Contabilizamos 18 dias de trilhas e travessias em montanhas, atravessando serras e vales, bosques e matas, picos e cachoeiras, em 148 km e 84 horas.

O Canto da Floresta

Era manhã de primavera e a floresta despertara lentamente sob uma névoa suave, úmida, impregnada de aromas florais e terrais, sobre os primeiros raios de sol, um espetáculo de luz e sombra. Era uma sensação estranha, a floresta estava mais íntima. Fechei os olhos e respirei profundamente. Senti a névoa dançar ao redor, sob um manto de encanto e mistério. Um lembrete de que a vida fervilhava em cada canto.

Algo diferente pairava no ar. Pela secura do tempo, o caminho estava coberto de folhas e raízes. Da terra brotava uma energia preguiçosa. As serpentes deslizavam silenciosamente sobre as folhas secas, enquanto que os roedores espreitavam astutamente sobre os arbustos. As flores começaram a desabrochar, ainda acanhadas dentro da selva escura, e ao apurar o olhar, os insetos dançavam sobre as folhas.

Uma verdadeira sinfonia agitava a floresta, os pássaros pareciam compartilhar alegrias e segredos. Estavam todos por ali, apesar que mal conseguia avistá-los. Desta vez não haviam pássaros coloridos exibindo suas plumagens. O canto era consistente, obstinado e requintado. Era como se cada canto fosse uma celebração a vida. Naquele dia a floresta amplificou todos sons e nos presenteou com a magia da primavera.

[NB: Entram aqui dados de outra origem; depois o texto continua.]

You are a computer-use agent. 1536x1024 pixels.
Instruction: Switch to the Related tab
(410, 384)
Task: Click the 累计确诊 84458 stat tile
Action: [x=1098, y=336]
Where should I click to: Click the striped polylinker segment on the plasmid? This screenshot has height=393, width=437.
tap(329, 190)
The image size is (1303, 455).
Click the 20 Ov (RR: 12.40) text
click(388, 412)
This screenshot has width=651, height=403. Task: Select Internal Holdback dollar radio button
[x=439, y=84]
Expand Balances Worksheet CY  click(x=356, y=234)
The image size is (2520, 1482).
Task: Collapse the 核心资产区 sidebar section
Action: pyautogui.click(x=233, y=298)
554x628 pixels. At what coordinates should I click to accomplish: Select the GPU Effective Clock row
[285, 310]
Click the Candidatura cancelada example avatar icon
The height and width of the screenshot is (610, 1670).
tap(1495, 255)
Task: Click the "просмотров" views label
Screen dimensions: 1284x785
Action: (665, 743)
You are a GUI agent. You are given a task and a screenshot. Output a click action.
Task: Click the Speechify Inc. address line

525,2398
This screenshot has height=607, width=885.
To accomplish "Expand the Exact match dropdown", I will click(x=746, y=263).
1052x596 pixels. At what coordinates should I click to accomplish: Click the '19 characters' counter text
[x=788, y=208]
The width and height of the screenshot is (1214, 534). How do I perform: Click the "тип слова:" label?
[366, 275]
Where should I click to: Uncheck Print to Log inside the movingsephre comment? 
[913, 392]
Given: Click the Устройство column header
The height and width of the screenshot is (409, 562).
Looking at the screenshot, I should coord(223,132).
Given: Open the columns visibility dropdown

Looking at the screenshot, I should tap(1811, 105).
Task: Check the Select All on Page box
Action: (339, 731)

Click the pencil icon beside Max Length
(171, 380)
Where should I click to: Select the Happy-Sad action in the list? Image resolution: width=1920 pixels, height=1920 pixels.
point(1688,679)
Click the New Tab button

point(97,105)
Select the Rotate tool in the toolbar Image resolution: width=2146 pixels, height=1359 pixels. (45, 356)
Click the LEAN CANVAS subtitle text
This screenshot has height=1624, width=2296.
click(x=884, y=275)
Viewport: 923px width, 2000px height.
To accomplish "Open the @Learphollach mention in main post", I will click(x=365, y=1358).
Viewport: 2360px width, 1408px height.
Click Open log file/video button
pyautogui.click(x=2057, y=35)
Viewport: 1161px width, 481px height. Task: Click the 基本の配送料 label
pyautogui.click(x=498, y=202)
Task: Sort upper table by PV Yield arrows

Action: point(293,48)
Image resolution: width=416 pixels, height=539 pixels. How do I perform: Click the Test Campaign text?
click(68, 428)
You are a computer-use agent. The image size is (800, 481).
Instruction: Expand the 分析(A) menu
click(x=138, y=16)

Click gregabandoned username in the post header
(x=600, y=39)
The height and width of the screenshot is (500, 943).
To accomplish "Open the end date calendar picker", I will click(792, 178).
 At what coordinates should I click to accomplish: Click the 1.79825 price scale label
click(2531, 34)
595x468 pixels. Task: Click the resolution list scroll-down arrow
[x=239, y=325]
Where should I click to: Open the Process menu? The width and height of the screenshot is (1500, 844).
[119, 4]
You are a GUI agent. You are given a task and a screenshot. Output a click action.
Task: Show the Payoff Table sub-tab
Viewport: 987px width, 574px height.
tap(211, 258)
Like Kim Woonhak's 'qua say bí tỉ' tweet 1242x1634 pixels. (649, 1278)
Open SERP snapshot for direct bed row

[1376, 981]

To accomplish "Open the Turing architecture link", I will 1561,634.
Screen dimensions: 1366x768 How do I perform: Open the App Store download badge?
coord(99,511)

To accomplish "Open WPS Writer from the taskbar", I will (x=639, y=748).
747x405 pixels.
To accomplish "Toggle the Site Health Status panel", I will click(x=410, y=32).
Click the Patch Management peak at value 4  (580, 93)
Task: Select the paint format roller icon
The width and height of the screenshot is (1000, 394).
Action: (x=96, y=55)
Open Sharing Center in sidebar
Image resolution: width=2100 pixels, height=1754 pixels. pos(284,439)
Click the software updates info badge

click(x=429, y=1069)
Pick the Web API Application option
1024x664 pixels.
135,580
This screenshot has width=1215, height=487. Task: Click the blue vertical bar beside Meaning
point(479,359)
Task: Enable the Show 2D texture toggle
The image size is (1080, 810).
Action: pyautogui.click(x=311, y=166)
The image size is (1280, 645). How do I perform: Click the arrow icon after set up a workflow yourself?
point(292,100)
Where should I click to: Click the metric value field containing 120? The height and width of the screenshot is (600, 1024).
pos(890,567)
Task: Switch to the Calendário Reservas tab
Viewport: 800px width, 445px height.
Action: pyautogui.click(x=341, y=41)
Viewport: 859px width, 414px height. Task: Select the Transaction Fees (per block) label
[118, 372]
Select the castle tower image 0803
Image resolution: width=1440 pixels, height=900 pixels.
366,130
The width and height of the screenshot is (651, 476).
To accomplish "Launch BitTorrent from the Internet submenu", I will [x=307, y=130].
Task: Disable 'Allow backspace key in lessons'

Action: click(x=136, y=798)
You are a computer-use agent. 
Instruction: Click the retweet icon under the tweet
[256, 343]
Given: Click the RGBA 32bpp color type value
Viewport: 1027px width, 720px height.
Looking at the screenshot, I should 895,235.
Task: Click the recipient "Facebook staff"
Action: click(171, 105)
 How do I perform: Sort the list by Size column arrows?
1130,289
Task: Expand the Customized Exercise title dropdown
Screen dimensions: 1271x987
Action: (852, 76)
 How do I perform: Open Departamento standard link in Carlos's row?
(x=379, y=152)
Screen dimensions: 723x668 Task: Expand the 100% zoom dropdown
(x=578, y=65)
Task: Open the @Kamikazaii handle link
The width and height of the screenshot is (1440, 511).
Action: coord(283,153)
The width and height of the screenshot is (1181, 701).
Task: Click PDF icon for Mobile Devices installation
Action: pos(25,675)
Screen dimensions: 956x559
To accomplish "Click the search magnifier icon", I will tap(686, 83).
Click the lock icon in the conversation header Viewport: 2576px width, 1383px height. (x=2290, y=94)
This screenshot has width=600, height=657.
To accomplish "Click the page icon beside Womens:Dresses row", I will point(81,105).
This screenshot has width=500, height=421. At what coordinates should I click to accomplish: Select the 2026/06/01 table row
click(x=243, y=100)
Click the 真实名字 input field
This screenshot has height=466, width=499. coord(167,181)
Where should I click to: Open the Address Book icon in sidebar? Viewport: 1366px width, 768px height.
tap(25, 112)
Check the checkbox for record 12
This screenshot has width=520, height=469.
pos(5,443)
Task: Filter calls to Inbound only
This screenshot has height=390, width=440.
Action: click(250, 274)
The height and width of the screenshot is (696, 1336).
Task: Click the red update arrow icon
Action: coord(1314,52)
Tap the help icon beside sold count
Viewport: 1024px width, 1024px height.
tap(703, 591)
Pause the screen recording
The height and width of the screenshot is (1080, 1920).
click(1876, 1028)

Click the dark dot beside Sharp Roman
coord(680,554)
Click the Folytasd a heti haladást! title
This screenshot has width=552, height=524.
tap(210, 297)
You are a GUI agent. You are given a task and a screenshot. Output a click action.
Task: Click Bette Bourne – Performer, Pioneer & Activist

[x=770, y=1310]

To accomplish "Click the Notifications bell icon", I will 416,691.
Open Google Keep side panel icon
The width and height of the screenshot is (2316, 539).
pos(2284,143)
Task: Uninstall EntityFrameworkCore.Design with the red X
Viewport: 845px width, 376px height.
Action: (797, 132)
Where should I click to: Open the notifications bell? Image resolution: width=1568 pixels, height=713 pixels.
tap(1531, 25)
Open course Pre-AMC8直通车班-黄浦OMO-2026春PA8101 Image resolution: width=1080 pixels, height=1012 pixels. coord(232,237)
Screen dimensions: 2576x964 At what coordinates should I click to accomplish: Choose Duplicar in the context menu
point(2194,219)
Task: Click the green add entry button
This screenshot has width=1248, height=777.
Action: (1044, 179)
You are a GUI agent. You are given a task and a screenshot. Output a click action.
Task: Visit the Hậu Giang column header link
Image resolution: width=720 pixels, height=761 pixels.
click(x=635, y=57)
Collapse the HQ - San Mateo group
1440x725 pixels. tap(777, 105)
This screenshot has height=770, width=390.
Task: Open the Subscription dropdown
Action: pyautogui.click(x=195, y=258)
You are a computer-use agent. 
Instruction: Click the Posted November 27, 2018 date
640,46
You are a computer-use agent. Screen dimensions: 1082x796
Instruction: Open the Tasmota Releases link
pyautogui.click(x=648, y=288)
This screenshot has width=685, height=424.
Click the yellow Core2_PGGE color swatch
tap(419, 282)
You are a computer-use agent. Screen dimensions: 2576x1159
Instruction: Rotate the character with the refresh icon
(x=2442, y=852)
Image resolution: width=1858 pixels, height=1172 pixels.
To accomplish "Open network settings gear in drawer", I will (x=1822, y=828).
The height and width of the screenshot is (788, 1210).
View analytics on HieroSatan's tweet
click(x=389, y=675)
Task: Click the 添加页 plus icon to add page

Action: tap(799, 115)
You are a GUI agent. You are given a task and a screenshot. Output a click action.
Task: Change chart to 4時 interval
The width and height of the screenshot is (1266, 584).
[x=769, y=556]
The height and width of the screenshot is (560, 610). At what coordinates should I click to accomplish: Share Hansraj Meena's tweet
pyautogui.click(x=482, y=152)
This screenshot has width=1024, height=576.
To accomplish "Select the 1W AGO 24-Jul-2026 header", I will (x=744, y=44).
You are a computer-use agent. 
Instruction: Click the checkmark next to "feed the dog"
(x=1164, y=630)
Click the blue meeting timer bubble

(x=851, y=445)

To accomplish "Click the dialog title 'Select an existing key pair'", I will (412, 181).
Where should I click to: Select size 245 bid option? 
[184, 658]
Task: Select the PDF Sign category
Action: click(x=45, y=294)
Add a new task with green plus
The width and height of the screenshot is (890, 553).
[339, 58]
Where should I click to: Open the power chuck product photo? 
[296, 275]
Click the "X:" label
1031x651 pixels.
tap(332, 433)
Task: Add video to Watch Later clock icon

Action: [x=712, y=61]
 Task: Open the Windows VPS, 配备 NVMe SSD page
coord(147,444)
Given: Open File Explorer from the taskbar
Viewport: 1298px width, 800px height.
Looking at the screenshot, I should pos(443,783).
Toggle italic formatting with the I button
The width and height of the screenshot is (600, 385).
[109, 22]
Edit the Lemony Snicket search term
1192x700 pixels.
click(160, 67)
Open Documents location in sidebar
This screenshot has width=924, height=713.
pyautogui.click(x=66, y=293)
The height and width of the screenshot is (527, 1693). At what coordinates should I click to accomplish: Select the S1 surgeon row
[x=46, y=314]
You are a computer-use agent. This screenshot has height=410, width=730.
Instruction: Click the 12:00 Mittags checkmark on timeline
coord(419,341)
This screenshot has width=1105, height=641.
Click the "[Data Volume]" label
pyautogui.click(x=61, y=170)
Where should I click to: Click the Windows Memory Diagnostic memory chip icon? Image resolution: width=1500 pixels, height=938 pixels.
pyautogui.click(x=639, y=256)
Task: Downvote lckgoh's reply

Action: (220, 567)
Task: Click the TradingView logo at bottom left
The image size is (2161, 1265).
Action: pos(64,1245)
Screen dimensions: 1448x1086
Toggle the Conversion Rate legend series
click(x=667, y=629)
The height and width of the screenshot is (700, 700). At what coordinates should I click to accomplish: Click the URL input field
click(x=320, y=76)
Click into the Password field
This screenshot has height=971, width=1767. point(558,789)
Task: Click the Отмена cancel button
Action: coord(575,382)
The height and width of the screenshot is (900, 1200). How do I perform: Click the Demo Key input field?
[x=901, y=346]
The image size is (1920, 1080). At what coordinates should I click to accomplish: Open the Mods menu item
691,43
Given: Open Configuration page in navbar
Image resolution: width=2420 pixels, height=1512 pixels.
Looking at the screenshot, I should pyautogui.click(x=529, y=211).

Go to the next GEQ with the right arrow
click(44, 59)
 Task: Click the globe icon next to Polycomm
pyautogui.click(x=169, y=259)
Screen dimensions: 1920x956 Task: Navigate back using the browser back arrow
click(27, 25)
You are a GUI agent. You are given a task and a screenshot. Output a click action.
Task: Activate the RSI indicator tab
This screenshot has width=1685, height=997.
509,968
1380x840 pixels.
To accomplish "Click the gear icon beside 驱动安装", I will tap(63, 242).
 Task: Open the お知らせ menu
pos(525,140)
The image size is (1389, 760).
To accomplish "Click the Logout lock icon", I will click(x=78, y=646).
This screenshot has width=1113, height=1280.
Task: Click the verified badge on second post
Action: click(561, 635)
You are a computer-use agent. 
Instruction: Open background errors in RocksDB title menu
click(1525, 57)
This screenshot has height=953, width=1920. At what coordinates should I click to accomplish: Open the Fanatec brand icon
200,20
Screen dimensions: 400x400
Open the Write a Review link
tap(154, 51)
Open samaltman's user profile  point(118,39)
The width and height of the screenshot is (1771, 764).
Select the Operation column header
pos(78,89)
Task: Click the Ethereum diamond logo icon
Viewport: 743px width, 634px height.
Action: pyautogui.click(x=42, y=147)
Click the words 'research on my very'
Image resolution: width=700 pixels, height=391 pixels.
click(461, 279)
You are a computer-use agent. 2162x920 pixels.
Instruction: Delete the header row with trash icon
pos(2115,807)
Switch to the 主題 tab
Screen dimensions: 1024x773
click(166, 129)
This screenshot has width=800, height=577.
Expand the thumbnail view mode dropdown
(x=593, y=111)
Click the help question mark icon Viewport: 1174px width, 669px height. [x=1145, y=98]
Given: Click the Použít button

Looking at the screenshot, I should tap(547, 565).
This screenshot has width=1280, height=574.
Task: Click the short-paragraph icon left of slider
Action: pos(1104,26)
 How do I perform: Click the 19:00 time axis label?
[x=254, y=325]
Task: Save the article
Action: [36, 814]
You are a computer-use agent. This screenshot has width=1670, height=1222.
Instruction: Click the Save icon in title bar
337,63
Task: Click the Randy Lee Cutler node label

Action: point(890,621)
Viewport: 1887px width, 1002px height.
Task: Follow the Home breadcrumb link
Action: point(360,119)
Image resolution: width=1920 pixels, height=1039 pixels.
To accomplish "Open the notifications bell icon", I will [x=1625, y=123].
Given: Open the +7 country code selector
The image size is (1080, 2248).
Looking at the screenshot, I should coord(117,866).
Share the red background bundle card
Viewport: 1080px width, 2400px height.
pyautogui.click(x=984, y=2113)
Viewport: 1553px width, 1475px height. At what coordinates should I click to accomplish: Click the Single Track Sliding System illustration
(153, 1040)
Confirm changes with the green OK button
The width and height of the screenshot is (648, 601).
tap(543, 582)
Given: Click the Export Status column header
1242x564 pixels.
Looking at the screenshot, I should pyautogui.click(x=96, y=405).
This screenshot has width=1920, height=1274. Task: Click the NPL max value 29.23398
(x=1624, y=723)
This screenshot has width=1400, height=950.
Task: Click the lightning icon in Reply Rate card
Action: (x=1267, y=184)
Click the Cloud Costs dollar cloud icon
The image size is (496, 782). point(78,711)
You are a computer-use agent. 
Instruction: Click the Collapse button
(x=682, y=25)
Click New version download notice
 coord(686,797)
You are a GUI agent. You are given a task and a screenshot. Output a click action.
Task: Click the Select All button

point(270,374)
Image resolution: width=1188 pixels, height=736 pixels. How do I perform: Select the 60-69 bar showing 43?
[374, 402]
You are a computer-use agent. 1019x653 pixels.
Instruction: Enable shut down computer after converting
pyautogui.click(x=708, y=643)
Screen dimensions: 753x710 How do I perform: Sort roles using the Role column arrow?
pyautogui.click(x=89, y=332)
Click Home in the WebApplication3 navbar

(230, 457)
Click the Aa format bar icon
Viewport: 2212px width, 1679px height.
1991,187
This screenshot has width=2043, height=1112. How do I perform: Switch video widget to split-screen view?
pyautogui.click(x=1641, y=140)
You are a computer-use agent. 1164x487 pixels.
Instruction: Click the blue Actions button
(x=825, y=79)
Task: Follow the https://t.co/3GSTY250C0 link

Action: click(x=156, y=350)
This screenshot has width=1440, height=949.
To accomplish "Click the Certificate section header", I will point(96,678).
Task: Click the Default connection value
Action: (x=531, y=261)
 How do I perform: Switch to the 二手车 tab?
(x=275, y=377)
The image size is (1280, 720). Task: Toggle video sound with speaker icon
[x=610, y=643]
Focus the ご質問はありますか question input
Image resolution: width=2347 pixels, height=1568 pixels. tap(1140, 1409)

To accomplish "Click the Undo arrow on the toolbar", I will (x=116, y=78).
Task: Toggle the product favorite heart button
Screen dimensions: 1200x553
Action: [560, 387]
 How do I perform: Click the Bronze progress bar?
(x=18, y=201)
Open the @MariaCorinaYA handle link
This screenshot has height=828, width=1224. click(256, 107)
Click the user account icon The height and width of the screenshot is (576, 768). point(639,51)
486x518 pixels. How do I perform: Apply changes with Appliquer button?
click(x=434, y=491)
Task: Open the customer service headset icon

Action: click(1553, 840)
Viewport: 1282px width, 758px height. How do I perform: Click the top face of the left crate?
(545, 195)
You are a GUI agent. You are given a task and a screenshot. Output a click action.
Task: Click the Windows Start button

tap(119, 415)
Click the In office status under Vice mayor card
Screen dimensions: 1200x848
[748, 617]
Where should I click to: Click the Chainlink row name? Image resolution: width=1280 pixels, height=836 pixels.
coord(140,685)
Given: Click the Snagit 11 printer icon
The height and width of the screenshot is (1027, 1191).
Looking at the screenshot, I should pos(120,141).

Cachoeira e Toca das Pacas

Ao pé da serra da Mantiqueira, zona rural de Pindamonhangaba, próximo ao bairro Ribeirão Grande, ouvimos falar de uma cachoeira escondida em uma pequena grota, camuflada dentro da mata, sem alguma indicação por placa.

A Cachoeira das Pacas foi esculpida pelas águas da serra em um leito rochoso com pouco desnível, construindo um belo e grande poço e uma inusitada toca.

Partindo de Ribeirão Grande, o primeiro caminho são cerca de 30 minutos e 10 km numa subida de serra onde um 4×4 vai ajudar muito. O outro são cerca de 17 km em 40 minutos, pela estrada municipal Claudio Ferreira de Macedo e estrada das Bicas até uma bifurcação antes de uma pequena ponte de pedra. Subir a esquerda na estrada e passar pela capela de Santa Luzia e uma porteira.   

Em seguida, estacionar próximo a uma curva na estrada onde tem duas grandes árvores a esquerda. Deste ponto o início da trilha está à direita, no morro de pasto logo a frente, do outro lado de um pequeno riacho. Se quiser pode deixar o carro no estacionamento da capela e subir a pé pela estradinha de terra por uns 600 metros até o início da trilha. Então é seguir na trilha até a cachoeira.

Ao chegar na cachoeira, o destaque está no poço de água cristalina, ótimo para banho. Ao lado do poço, a esquerda, vemos uma grande laje de pedra se projetando para fora. Ao lado, a boca da toca está evidente e o acesso é fácil até o ponto final onde temos a vista do outro lado da pequena cachoeira e do poço. Da capela a cachoeira, a caminhada de ida e volta é cerca de 2,5 km.

Uma Elevação em Perspectiva

Ao longo do vale do rio Paraíba do Sul, temos elevações naturais que se destacam das terras ao redor, descansando sob uma serra contínua e aparentemente suave, onde a vista consegue apenas distinguir uma silhueta uniforme em contraste com o azul.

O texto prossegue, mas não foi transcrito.